It is much more likely you will get useful responses
if you follow many of the suggestions Paul made,
but I will also reiterate something I told you
just 12 minutes after your first post.

Ask a specific question.

HTH

 

[Chris Uppal]

No this is not homework . let me make this a bit more specefic.
my project is very simliar to a two level directory structures with
multiple files at each level.

Can you clarify something please ? It's not clear whether you are using
the file/directory structure that is used to organise file-systems as
an /example/ or not. It seems that the people who have replied so far
are all assuming that you want to create a structure that mimics the
specifics of the actual files you have on your C: drive. Maybe they are
right, but I am wondering if you just mean that you want to know how
to build a tree structure (with additional data), and are just using the
file/directory hierarchy as an example of the kind of structure you want
to build.

-- chris

 

[michael]

michael wrote:

However you feel about this reply, you need to realize also that people will
come out of the woodwork to help you if you will post some code.

the actual code that I have developed is too long to post. and the
problem is to complex to state here.

its not difficult to traverse a tree ( 2 levels !) , the difficult
task is to initailte a process one a node has reached a limit.

for example

if ( directory[0].file[10].size > 10000 ) {
// archive , load to db , etc.. asociated with above
};

thanks
Michael

 

[michael]

to build a tree structure (with additional data), and are just using the
file/directory hierarchy as an example of the kind of structure you want
to build.

-- chris

yes chris , the directory hierarchy is used as an example. ok this is
the real structure :

class groups {
int size;
String Name;
String networkname;
String Capacity;
String [] files;

class files {
int size;
String Name;
String Capacity;
}

then an array of groups will define an structure similiar to a two
level
diretory file system.

thanks
Michael




}

 

[Sudsy]

michael wrote:

then an array of groups will define an structure similiar to a two
level
diretory file system.

So I must be a doofus after all. Given that file and directory
(read: filesystem) manipulation is already provided by the
java.io.File class, why would you want to re-invent the wheel?!
You can find the parent directory of any file, list all files
in a directory (hint: invoke isDirectory() first), obtain file
size, get access time, etc.
IOW you've already got the view of the underlying model. What
are you trying to accomplish by adding a custom veneer?

 

[Paul Lutus]

the actual code that I have developed is too long to post.

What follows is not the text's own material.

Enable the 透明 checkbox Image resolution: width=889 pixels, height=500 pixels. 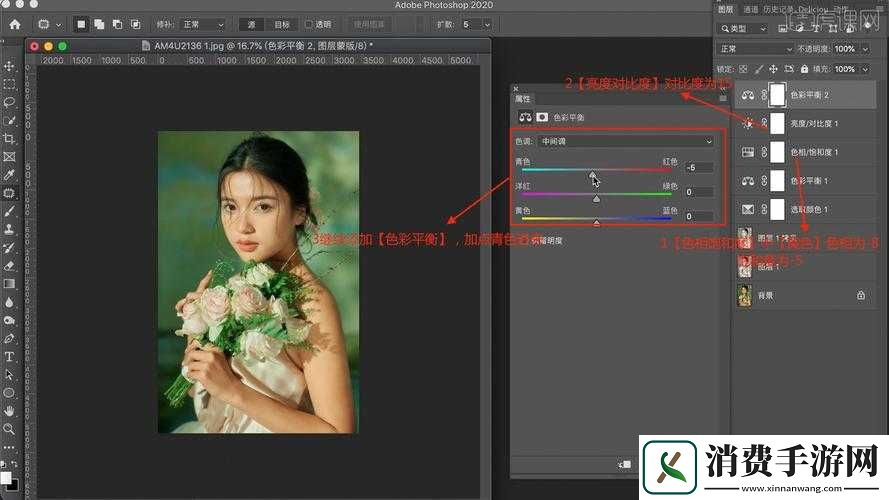pyautogui.click(x=308, y=24)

It shouldn't be, which is why you should post the simplest working,
compilable version of your algorithm, then ask for help.

and the
problem is to complex to state here.

This is definitely not true. The actual solution to your problem, suitable
for recording an entire directory tree in your own tree, can be expressed
in 25 lines of code.

its not difficult to traverse a tree ( 2 levels !) , the difficult
task is to initailte a process one a node has reached a limit.

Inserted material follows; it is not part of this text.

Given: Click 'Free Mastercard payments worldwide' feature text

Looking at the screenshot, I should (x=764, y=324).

Once you have defined "limit" suitably, that is not difficult at all, to any
number of filesystem levels, but it is not part of your original problem
statement.

In any case, if you believe traversing a two-ply tree is not difficult, then
post your code.

for example

if ( directory[0].file[10].size > 10000 ) {
// archive , load to db , etc.. asociated with above
};

You are adding conditions to your original problem statement. Nevertheless,
it is not difficult. Please take my earlier advice -- start by solving the
simplest version of the problem, and begin to read about recursion.

 

[Chris Uppal]

class groups {
int size;
String Name;
String networkname;
String Capacity;
String [] files;

class files {
int size;
String Name;
String Capacity;
}

then an array of groups will define an structure similiar to a two
level diretory file system.

BTW, it is almost universal to give classes names that are singular and start
with a capital letter -- I /strongly/ recommend that you change the names to
Group and File. Similarly, it is preferred to use lower-case names for
ordinary fields, hence "name" and "capacity", not "Name" and "Capacity". I'll
use the preferred forms in the rest of this post.

I'm not really clear on what you are asking, so this may be irrelevant.

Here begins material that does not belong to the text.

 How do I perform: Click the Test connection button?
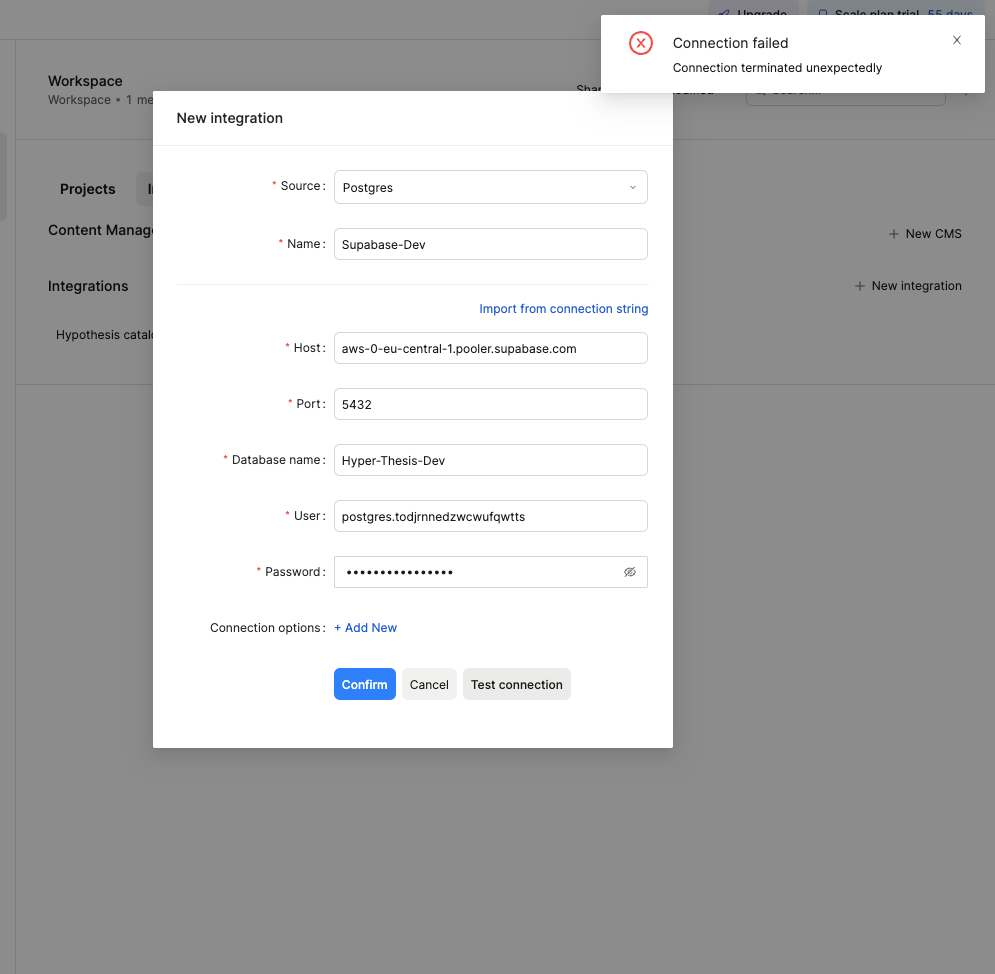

Is there any reason you hold an array of String names of "files" in your
groups" ? To me it would seem more natural for each Group to hold an array f
Files. Actually a java.util.List of some kind, probably a java.util.ArrayList,
would be better still. If you don't do that then you'll have difficulty
mapping from the String filenames to the actual files -- the natural approach
of using a java.util.HashMap won't work without a lot of added complication
because the Files' names are not necessarily unique (presumably the same name
can be used for two Files in different Groups).

If you make that change, then it'll probably become obvious how to build and
navigate the structure. If not then at least you should be able to describe
/specifically/ what your problem is.

-- chris

 

[Jacob]

I need to write a program that mimics directory structure on PC or UNIX.
after loading the directory structure into such an object , I should be able to
print a particulr node :

You can look at the generic directory code at
http://geosoft.no/software/index.html#directory

You can traverse the file system (see File and
File.listFiles) and build Folder and DirectoryItem
nodes as you go. To each element in the tree you
can assocaite a back-end object which in your case
will be the capasity-extension or whatever.

But beware: Instantiation of sub-structures should
be done lazily as an initial scan of a complete
file system typically takes a considerable amount
of time.

 

[michael]

You can look at the generic directory code at
http://geosoft.no/software/index.html#directory

I appreciate you comments and suggestions. one more time, the actual
problem has nothing to do with file/dir. It just happens that
directory structure perfectly describes the problem.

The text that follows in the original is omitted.